DATA FOR PROCESSING:

────────────────────

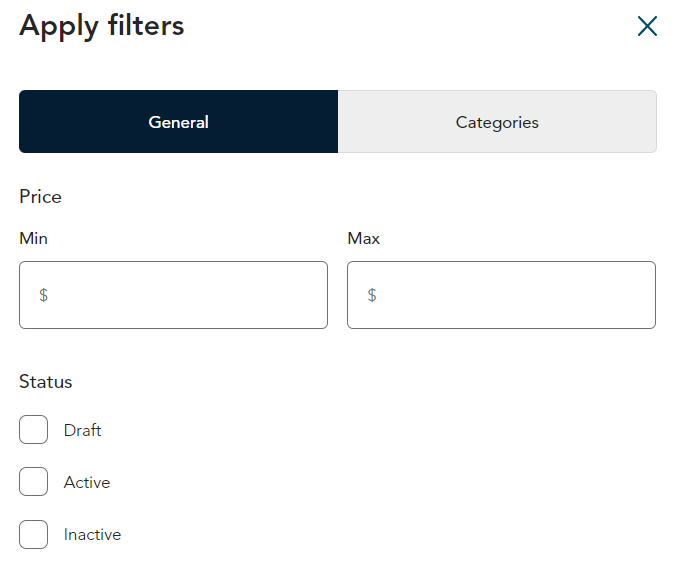Switch to the Categories tab

coord(497,122)
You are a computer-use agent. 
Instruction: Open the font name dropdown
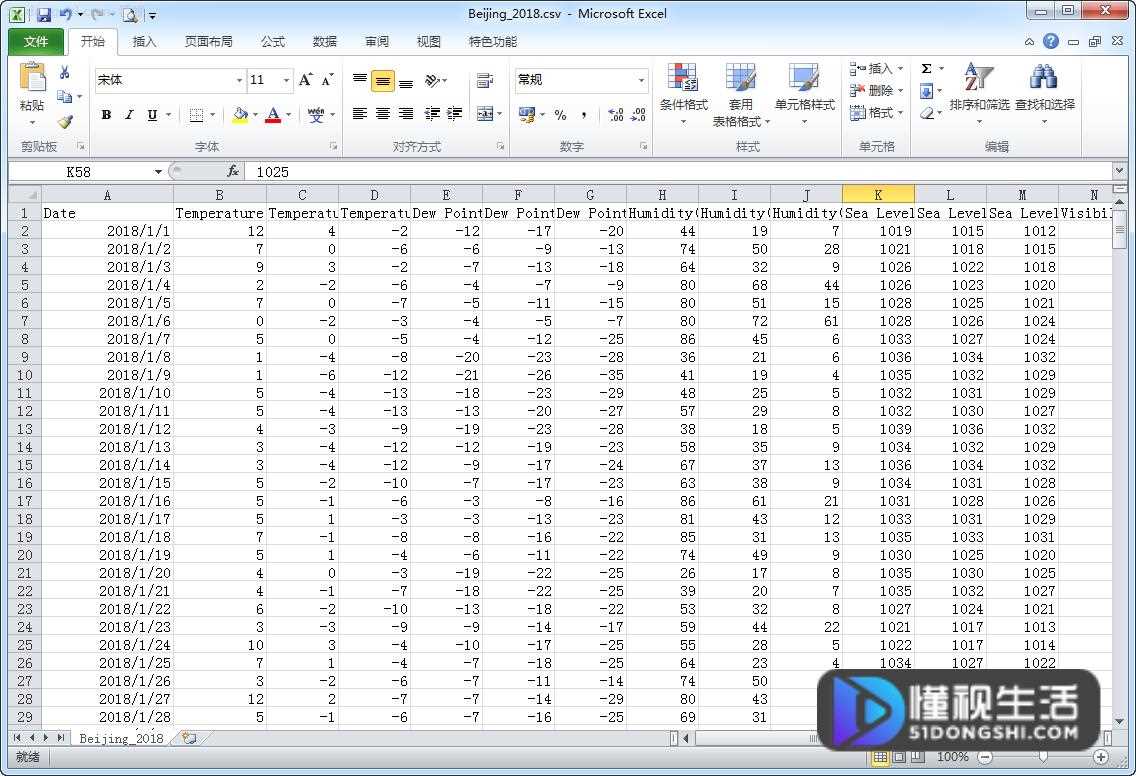click(x=239, y=80)
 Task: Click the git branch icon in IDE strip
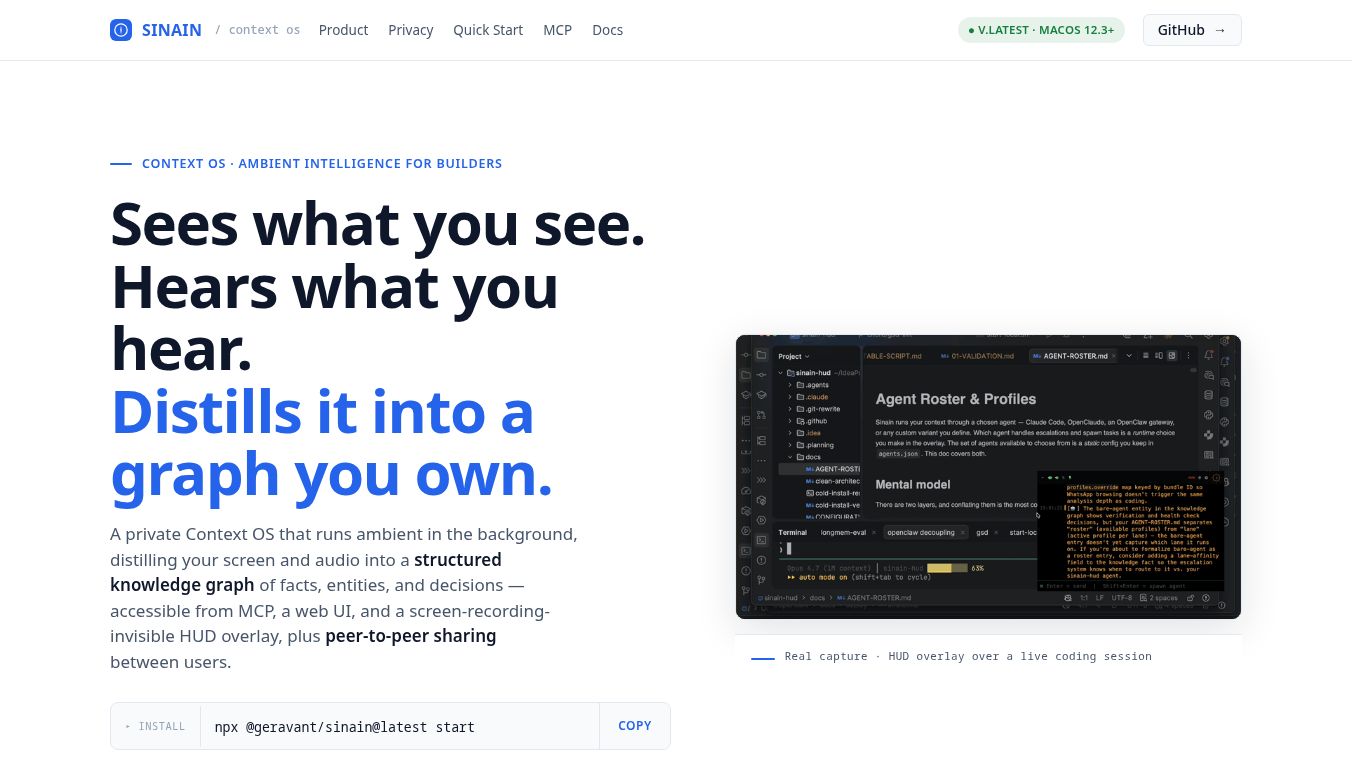point(761,579)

────────────────────

TASK GOAL: Copy the data word for word, starting at the line containing "You are a computer-use agent." and ending at the last line of the data, and omit the pictures.

TASK RESULT:
You are a computer-use agent. 
Instruction: Open the font name dropdown
click(x=239, y=80)
 Task: Click the git branch icon in IDE strip
point(761,579)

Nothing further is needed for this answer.